The Attempt at a Solution

having a lot of difficulty with this stuff

since we are talking about a solid sphere ... first find volume current density $J = \rho v$
$$\rho = \frac{Q}{\frac{4}{3} \pi R^3}$$
$$v = \omega \times r = \omega r sin\theta$$

so $$J = \frac{Q}{\frac{4}{3} \pi R^3} \omega r sin\theta$$
is this ok so far??

alright now to find the total current $I = \int J \cdot da$

$$I = \int \frac{Q}{\frac{4}{3} \pi R^3} \omega R^3 \sin^2\theta d\theta d\phi$$

this doesn't seem dimensionally correct since the radians do not cancel out ...

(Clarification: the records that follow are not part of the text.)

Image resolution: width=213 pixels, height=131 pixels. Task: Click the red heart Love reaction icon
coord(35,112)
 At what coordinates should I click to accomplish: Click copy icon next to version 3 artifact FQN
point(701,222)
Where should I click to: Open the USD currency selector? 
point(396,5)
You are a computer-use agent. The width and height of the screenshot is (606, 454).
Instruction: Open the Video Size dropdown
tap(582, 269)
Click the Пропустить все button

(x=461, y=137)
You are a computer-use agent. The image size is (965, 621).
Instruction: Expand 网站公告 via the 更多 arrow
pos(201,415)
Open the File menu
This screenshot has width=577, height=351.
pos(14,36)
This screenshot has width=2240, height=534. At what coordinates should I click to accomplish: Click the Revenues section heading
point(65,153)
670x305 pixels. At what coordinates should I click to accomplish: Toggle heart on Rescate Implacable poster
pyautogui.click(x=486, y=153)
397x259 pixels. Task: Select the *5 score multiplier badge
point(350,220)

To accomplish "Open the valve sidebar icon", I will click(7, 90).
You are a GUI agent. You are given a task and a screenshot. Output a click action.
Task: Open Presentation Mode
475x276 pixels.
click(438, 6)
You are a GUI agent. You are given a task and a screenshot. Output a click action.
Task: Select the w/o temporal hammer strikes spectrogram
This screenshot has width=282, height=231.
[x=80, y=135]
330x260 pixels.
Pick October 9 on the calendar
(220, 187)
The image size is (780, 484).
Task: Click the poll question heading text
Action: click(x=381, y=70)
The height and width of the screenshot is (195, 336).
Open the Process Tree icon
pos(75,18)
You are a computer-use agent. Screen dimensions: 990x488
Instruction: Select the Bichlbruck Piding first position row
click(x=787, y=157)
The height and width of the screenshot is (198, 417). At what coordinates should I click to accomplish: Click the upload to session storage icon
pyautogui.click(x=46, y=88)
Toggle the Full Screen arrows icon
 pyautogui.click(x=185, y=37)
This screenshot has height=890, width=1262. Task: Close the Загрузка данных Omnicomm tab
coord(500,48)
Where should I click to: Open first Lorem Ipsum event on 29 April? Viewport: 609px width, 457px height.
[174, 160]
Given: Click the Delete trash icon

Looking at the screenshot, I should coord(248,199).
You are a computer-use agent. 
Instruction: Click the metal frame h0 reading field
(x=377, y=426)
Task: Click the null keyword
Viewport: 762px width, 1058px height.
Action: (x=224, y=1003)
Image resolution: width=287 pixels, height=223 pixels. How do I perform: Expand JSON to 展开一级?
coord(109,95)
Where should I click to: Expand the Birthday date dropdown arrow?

where have i gone wrong? Is it the part of the angular momentum??

thansk for your help

 

[variation]

Hello,

There are different current for different point on the spining solid sphere.
The magnitude of current density $$J$$ you have is correct.
But the total magnetic moment should be
$$\vec{m}=\int d\vec{m}$$
,where $$d\vec{m}$$ is a thin ring with radius $$r\sin\theta$$ rotating along z-axis.
The cross section area of the thin ring is $$dr\cdot rd\theta$$.
The effective current due to the thin ring is $$J(dr\cdot rd\theta)$$.
Therefore, $$d\vec{m}=\hat{z}J(dr\cdot rd\theta)\pi(r\sin\theta)^2$$.
You can substitute the magnetic moment element into the first integral above and find the aim.


Good luck

 

[Meir Achuz]

Use (in Gaussian units)
$${\vec m}=\frac{1}{2c}\int{\vec r}\times{\vec j}d^3r$$

 

[stunner5000pt]

ok so since $$\vec{m} = \frac{1}{2} \int \vec{r} \times \vec{J} d\tau$$
in SI units
$$J = \rho v = \rho (\omega \times r)$$

$$m = \frac{1}{2} \int r \times \rho (\omega \times r) d\tau$$
using the appropriate product rule

$$m = \frac{\rho}{2} \int \left(\omega(r\cdot r) - r(\omega \cdot r)\right) d\tau = \frac{\rho}{2} \int \left(\omega r^2 - r^2\omega\cos\theta)\right) d\tau$$

the second term in the integrand is zero since $$\int_{0}^{\pi} \cos\theta\sin\theta d\theta =0$$

so we hav
$$m =\frac{\rho}{2} \int \omega r^2 d\tau = \frac{\rho\omega}{2} \int_{0}^{R} r^4 dr (4\pi) = \frac{4\pi\rho\omega}{2} \frac{R^5}{5}$$
but $$\rho = \frac{Q}{\frac{4}{3} \pi R^3}$$

so $$m = \frac{2\pi\omega R^5}{5} \frac{Q}{\frac{4}{3} \pi R^3} = \frac{3}{10} Q\omega R^2$$

the answer is supposed to be $$\frac{1}{5} Q\omega R^2$$

maybe I am missing some factors??

 

[Meir Achuz]

$$\oint d\Omega{\vec r}({\vec r}\cdot\omega) =4\pi r^2\omega/3.$$

 

[jerzyjavier]

i think there is a mistake in tis integral. but i don't know where. XD
$$m = \frac{\rho}{2} \int \left(\omega(r\cdot r) - r(\omega \cdot r)\right) d\tau = \frac{\rho}{2} \int \left(\omega r^2 - r^2\omega\cos\theta)\right) d\tau$$

 

[jerzyjavier]

[tex]
m = \frac{\rho}{2} \int \left(\omega(r\cdot r) - r(\omega \cdot r)\right) d\tau = \frac{\rho}{2} \int \left(\omega r^2 - r^2\omega\cos\theta)\right) d\tau [tex]

 

[klp_l123]

the correct answer is = 1/3*Q*R^2*w ... please correct your solution as soon as possible .

 

[AxiomOfChoice]

the correct answer is = 1/3*Q*R^2*w ... please correct your solution as soon as possible .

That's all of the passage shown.